Dealing with Unencodeable Characters

Philippe Verdy verdy_p at wanadoo.fr
Thu Oct 6 13:06:56 CDT 2016


PUA characters are still used when mapping corporate logos (from Windows
and Apple/MacOS) in fonts for the relevant systems.

Microsoft then opted to include these corporate logos (and specific UI
icons) in a separate font, also with PUA mappings, and then added new PUA
fonts as needed.

E.g.:
* "Segoe MDL2 Assets" on Windows 10, even if many of theses characters are
symbols are also encoded separately with standard codes, only to make sure
they have a coherent design and metrics instead of taking them from various
random fonts). There are for example icons representing battery levels,
wifi reception levels with bars, status icons for muting on/off some
devices or UI services for talks, cameras, selection of screen,
enabling/disabling the touch interface, displaying the state of headphones,
presenting incoming phone calls or keeping them silent... and several
variants of common arrows and common geometric symbols, or even some
characters for the Windows calculator such as common arithmetic signs.
You'll note many variants of arrow heads. May be these characters are aslo
used internally for being used as internal fallbacks in IE/Edge, but all
this is left completely undocumented (colutarily in my opinion to make sure
that other users will not create and exchange documents intended to be
interoperable).
* "Webdings" contain various elaborate icons that are designed to be
realistic rather than symbolic, sometimes in several locale-sensitive
variants (e.g. the Earth globe, centered on America, or Europe/Africa, or
on Asia/Australia). Here again you'll find various arrow heads for
displaying UI buttons.
* "Wingdings", "Wingdings 2", are here again maaping various forms of
arrows and arrow heads, plus some emojis or enclosed characters, or
decorative characters. "Wingdings" also includes another Windows logo at
position 0xFF; these fonts are not mapped to Unicode but to 8-bit code
positions 0x21..0xFF.
* "Wingdings 3" uses a mix of non-Unicode mappings in 0x21..0xFF and some
characters and other regular Unicode positions (in 0x2000..0X9FFF) multiple
times (every block of 0x100 code positions, i.e. each glyph is mapped 128
or 129 times in that font). None of these characters have a Unicode mapping.
* You probably remember the case of the "Marlett" font created to support
the UI of Windows 7 (but most positions are assigned to .notdef/"tofu") and
that has a position 0x57 mapped to a Windows logo. There's also an old font
"MT Extra" made by Math Type (in 1996 according to its details), containing
some maths symbols (probably still used by some modules in the Equations
edit for compatibility of documents created with old versions of Office).
These two fonts are using only 8-bit code mappings (in 0x21..0xFF, but most
of them are mapped to a .notdef/"tofu" glyph).

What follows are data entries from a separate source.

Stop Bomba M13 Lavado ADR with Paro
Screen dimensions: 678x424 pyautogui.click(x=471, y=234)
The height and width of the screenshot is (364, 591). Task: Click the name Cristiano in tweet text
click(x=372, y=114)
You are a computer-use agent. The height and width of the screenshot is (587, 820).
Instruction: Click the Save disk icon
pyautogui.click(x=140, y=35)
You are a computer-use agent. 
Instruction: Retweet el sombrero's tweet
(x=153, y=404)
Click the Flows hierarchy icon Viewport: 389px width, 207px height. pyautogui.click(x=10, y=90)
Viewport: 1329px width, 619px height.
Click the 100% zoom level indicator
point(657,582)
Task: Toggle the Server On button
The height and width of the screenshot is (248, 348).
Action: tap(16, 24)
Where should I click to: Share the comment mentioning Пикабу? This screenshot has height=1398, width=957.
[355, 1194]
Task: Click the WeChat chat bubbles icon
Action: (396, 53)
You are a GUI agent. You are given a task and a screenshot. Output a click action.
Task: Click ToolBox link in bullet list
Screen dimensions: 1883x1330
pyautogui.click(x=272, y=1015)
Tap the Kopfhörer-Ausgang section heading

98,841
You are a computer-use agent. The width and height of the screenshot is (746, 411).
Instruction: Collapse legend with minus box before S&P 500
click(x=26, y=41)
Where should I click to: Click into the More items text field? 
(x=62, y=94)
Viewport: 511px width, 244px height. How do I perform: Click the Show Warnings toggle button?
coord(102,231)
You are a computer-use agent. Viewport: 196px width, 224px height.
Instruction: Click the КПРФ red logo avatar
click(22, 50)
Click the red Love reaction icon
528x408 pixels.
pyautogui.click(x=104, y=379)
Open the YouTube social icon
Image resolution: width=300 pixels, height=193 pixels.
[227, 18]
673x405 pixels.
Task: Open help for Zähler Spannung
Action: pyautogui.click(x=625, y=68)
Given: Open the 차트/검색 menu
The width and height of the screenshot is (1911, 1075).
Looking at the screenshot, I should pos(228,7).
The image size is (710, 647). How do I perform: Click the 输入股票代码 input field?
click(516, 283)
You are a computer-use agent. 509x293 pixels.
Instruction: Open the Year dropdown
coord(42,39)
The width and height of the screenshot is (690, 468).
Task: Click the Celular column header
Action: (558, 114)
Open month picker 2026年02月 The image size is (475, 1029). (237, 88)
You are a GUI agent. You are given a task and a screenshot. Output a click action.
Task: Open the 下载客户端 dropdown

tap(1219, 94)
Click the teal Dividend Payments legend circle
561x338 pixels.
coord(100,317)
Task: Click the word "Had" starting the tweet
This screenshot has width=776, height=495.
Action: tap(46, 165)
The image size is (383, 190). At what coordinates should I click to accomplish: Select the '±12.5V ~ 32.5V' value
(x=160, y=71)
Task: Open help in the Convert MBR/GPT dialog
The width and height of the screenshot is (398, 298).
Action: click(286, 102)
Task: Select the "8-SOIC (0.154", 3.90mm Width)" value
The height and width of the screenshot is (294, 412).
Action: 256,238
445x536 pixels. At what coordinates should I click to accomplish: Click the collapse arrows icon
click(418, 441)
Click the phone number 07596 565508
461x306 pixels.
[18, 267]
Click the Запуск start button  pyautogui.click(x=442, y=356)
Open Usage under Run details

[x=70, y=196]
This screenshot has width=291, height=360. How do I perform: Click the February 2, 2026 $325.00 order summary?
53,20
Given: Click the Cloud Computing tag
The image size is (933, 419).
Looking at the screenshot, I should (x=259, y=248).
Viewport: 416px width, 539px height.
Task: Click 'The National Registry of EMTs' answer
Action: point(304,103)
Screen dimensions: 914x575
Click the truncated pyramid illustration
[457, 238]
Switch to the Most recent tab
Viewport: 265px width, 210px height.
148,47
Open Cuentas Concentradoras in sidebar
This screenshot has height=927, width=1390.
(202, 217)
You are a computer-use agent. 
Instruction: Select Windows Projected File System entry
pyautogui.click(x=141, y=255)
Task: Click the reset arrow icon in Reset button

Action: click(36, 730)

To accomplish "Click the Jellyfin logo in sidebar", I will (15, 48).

Such fonts are installed and used by specific software modules, and at
discrete font sizes and not even hinted (they could as well use collections
of scalable vector graphics, but a single font allows these symbols to be
more efficiently loaded and to be hinted for low resolution display at
small font sizes). They may still be used in other applications but without
any warranty of interoperability or support for upgrades/downgrades across
Windows versions. In fact these fonts are not relaly supported outside of
the specific software modules needing them to render their UI. They may
disppear or change significantly at any time.

2016-10-06 16:54 GMT+02:00 Charlotte Buff <irgendeinbenutzername at gmail.com>:

> One of Unicode's goals is round-trip compatibility with old legacy
> character sets, which is why we gathered many compatibility characters over
> time that would normally have been out of scope for the standard. It's why
> Zapf Dingbats and arabic presentation forms are in Unicode for example.
> However, there are some characters that form part of these sets yet are
> deliberately not encoded in Unicode because they were considered unsuitable
> for inclusion. The two that come to mind are the Windows logo from
> Wingdings and the Shibuya 109 emoji from the original Japanese vendor sets.
>
> Given that these two have no Unicode equivalents, their source character
> sets are not fully compatible with Unicode, i.e. there is going to be data
> loss and confusion when trying to convert into or from Unicode.
>
> If theoretically I wanted to convert an old Shift JIS document containing
> emoji to Unicode, how should I ideally handle Shibuya 109?
>
> I remember the early emoji proposal documents originally contained "emoji
> compatibility symbols" which where used to map to source characters that
> weren't meant to be included with a specified semantic. I believe STATUE OF
> LIBERTY was one of those characters and was simply called EMOJI
> COMPATIBILITY SYMBOL-XX so that that specific landmark wouldn't strictly be
> part of Unicode. Obviously this approach ultimatively wasn't implemented,
> but I wonder whether there could be designated compatibility characters for
> this kind of issue. Private use characters are an obvious choice but of
> course their meaning is user-defined, so while all other emoji in my Shift
> JIS document would receive an unambiguous Unicode mapping, Shibuya 109
> would remain vague and very limited in interchange options.